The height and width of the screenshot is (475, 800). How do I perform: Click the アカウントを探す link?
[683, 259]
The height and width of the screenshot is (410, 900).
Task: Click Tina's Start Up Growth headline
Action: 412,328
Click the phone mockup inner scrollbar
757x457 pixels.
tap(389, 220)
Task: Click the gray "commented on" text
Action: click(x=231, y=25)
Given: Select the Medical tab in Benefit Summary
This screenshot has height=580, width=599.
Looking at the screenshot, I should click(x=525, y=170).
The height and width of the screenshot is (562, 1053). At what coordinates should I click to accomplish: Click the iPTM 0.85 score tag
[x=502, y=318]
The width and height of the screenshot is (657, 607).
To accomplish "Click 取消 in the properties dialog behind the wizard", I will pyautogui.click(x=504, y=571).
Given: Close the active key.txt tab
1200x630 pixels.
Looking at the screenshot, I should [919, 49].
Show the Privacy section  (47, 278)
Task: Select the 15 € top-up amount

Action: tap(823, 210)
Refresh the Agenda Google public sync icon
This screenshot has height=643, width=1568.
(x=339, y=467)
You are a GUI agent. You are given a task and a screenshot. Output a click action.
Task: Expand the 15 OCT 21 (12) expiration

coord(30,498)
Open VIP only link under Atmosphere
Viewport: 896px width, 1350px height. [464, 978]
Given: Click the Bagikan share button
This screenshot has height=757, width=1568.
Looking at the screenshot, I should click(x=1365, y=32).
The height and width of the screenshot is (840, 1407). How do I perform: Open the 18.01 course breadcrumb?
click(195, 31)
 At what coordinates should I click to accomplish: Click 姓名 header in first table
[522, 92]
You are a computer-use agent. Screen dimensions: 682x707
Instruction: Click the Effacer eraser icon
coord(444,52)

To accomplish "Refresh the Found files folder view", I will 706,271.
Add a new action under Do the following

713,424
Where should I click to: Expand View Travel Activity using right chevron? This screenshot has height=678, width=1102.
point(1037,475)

####################

### About this exercise
Word for word, return all of the records.

### Exercise result
The height and width of the screenshot is (475, 800). How do I perform: Click the アカウントを探す link?
[683, 259]
The height and width of the screenshot is (410, 900).
Task: Click Tina's Start Up Growth headline
Action: 412,328
Click the phone mockup inner scrollbar
757x457 pixels.
tap(389, 220)
Task: Click the gray "commented on" text
Action: click(x=231, y=25)
Given: Select the Medical tab in Benefit Summary
This screenshot has height=580, width=599.
Looking at the screenshot, I should click(x=525, y=170).
The height and width of the screenshot is (562, 1053). At what coordinates should I click to accomplish: Click the iPTM 0.85 score tag
[x=502, y=318]
The width and height of the screenshot is (657, 607).
To accomplish "Click 取消 in the properties dialog behind the wizard", I will pyautogui.click(x=504, y=571).
Given: Close the active key.txt tab
1200x630 pixels.
Looking at the screenshot, I should [919, 49].
Show the Privacy section  (47, 278)
Task: Select the 15 € top-up amount

Action: tap(823, 210)
Refresh the Agenda Google public sync icon
This screenshot has height=643, width=1568.
(x=339, y=467)
You are a GUI agent. You are given a task and a screenshot. Output a click action.
Task: Expand the 15 OCT 21 (12) expiration

coord(30,498)
Open VIP only link under Atmosphere
Viewport: 896px width, 1350px height. [464, 978]
Given: Click the Bagikan share button
This screenshot has height=757, width=1568.
Looking at the screenshot, I should click(x=1365, y=32).
The height and width of the screenshot is (840, 1407). How do I perform: Open the 18.01 course breadcrumb?
click(195, 31)
 At what coordinates should I click to accomplish: Click 姓名 header in first table
[522, 92]
You are a computer-use agent. Screen dimensions: 682x707
Instruction: Click the Effacer eraser icon
coord(444,52)

To accomplish "Refresh the Found files folder view", I will 706,271.
Add a new action under Do the following

713,424
Where should I click to: Expand View Travel Activity using right chevron? This screenshot has height=678, width=1102.
point(1037,475)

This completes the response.